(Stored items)
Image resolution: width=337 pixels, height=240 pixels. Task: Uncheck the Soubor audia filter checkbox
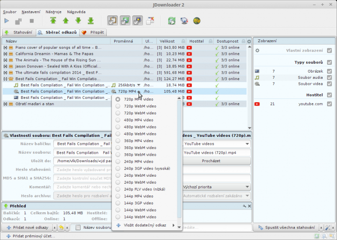[x=329, y=77]
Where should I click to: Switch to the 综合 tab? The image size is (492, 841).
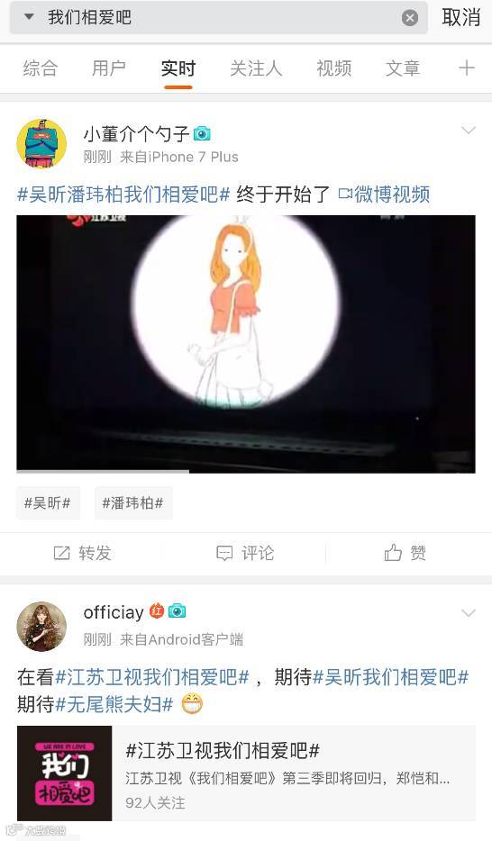click(x=40, y=68)
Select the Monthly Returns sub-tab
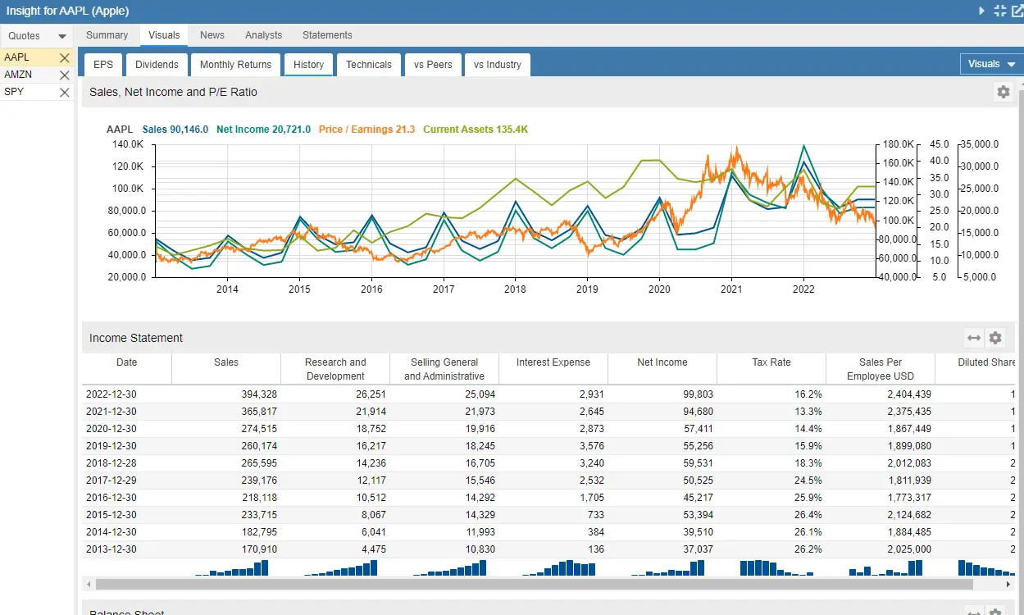 tap(235, 65)
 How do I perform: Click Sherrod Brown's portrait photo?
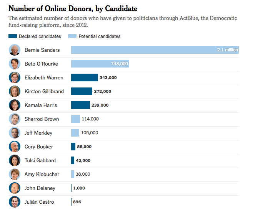(x=15, y=119)
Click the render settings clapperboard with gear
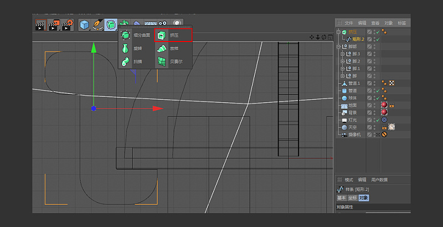The image size is (443, 227). pyautogui.click(x=68, y=25)
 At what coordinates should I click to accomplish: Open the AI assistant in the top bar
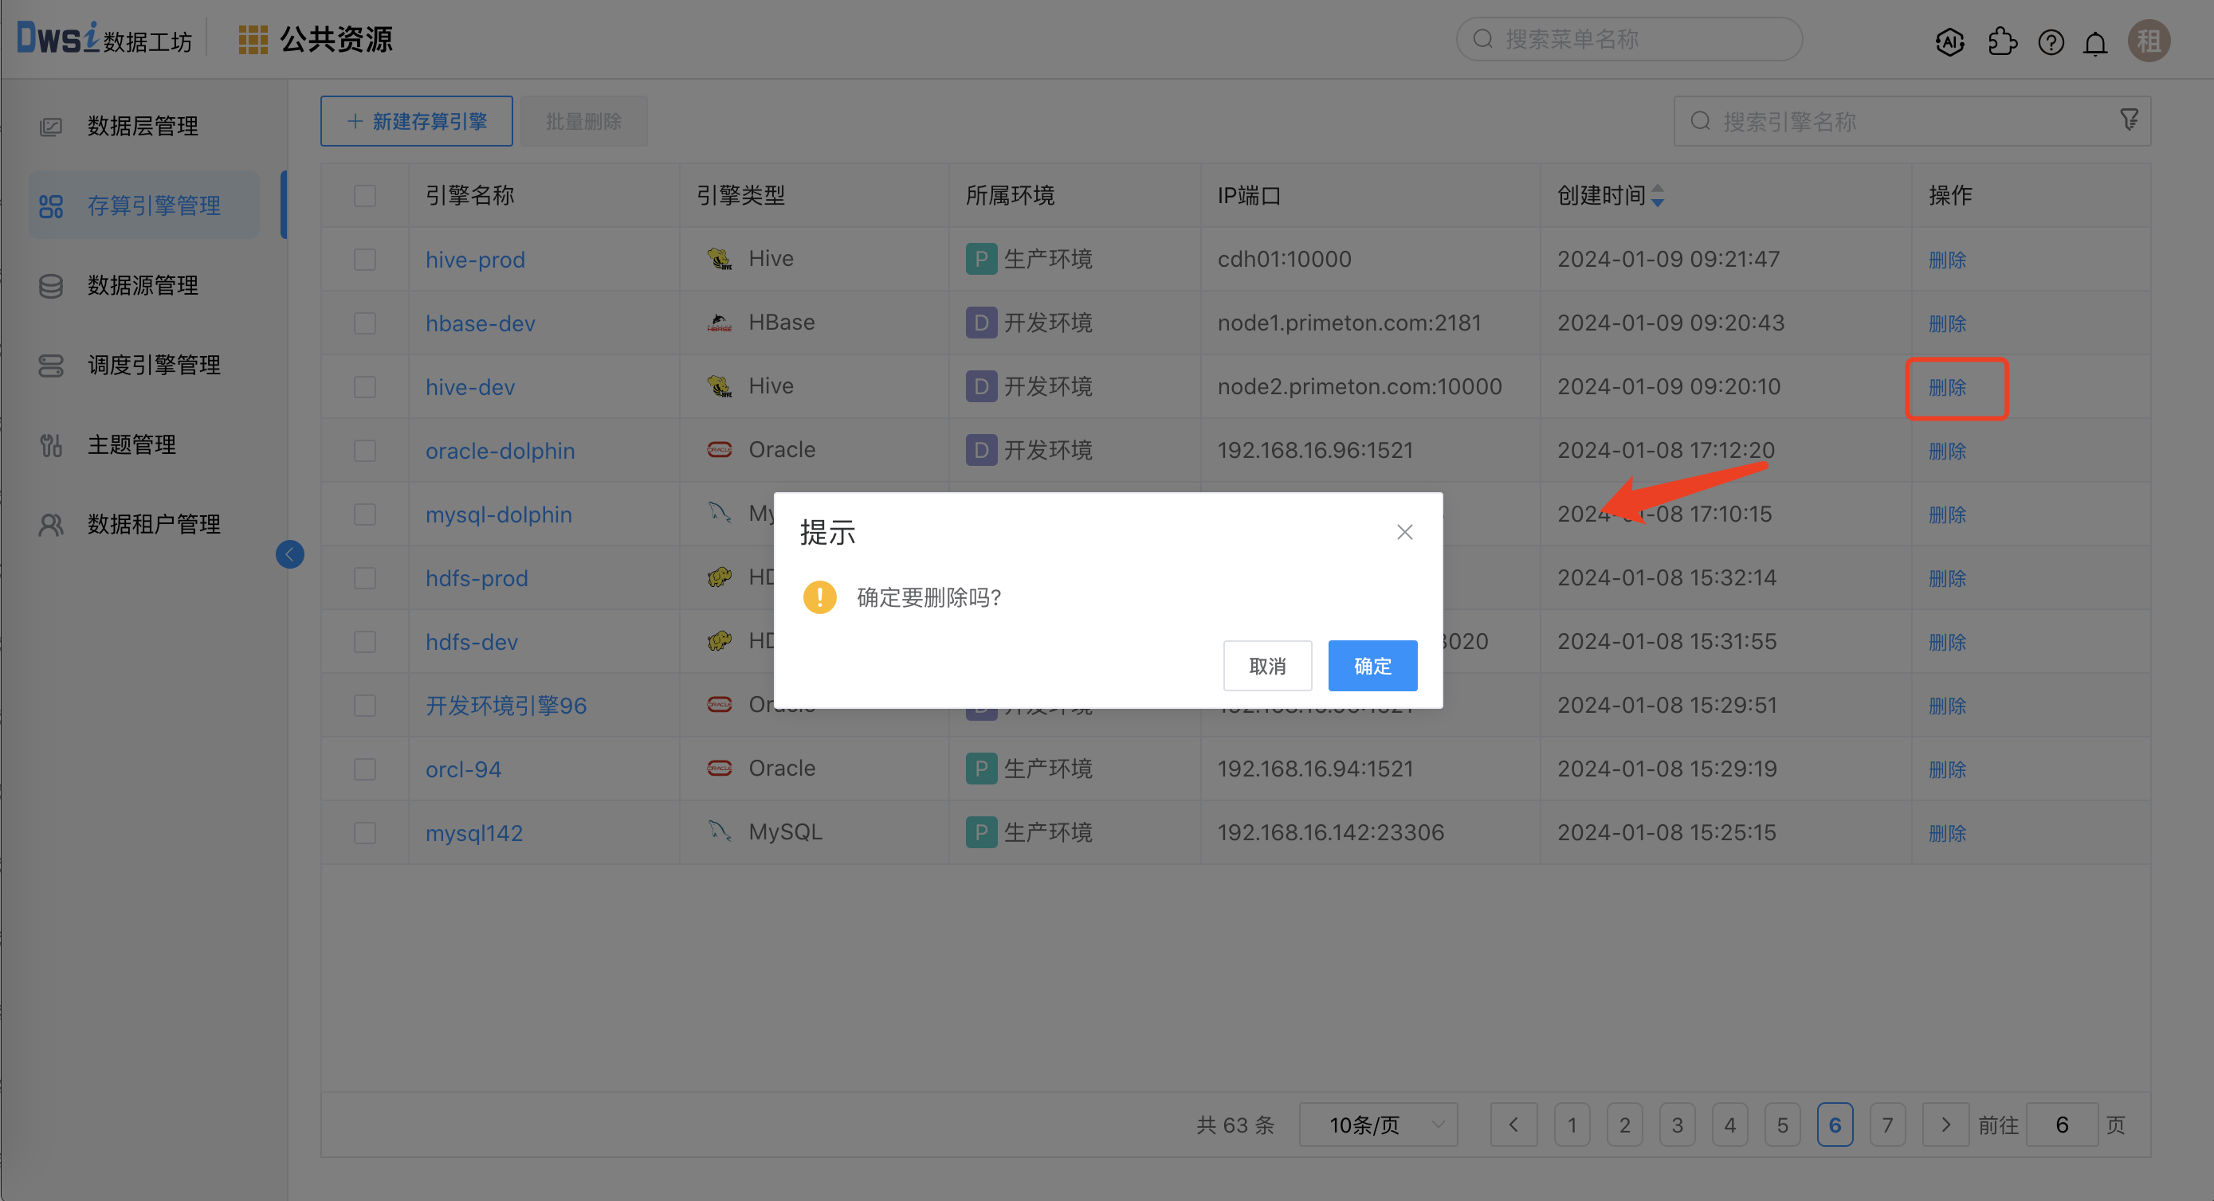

--- WORK TO COMPLETE ---
Write out every line of text from the items above exactly, leaving out the pictures.

--- SOLUTION TO THIS EXERCISE ---
Image resolution: width=337 pixels, height=240 pixels. Task: Uncheck the Soubor audia filter checkbox
[x=329, y=77]
Where should I click to: Switch to the 综合 tab? The image size is (492, 841).
click(x=40, y=68)
Select the Monthly Returns sub-tab
 tap(235, 65)
 How do I perform: Click Sherrod Brown's portrait photo?
(x=15, y=119)
Click the render settings clapperboard with gear
The image size is (443, 227). pyautogui.click(x=68, y=25)
 At what coordinates should I click to accomplish: Open the AI assistant in the top bar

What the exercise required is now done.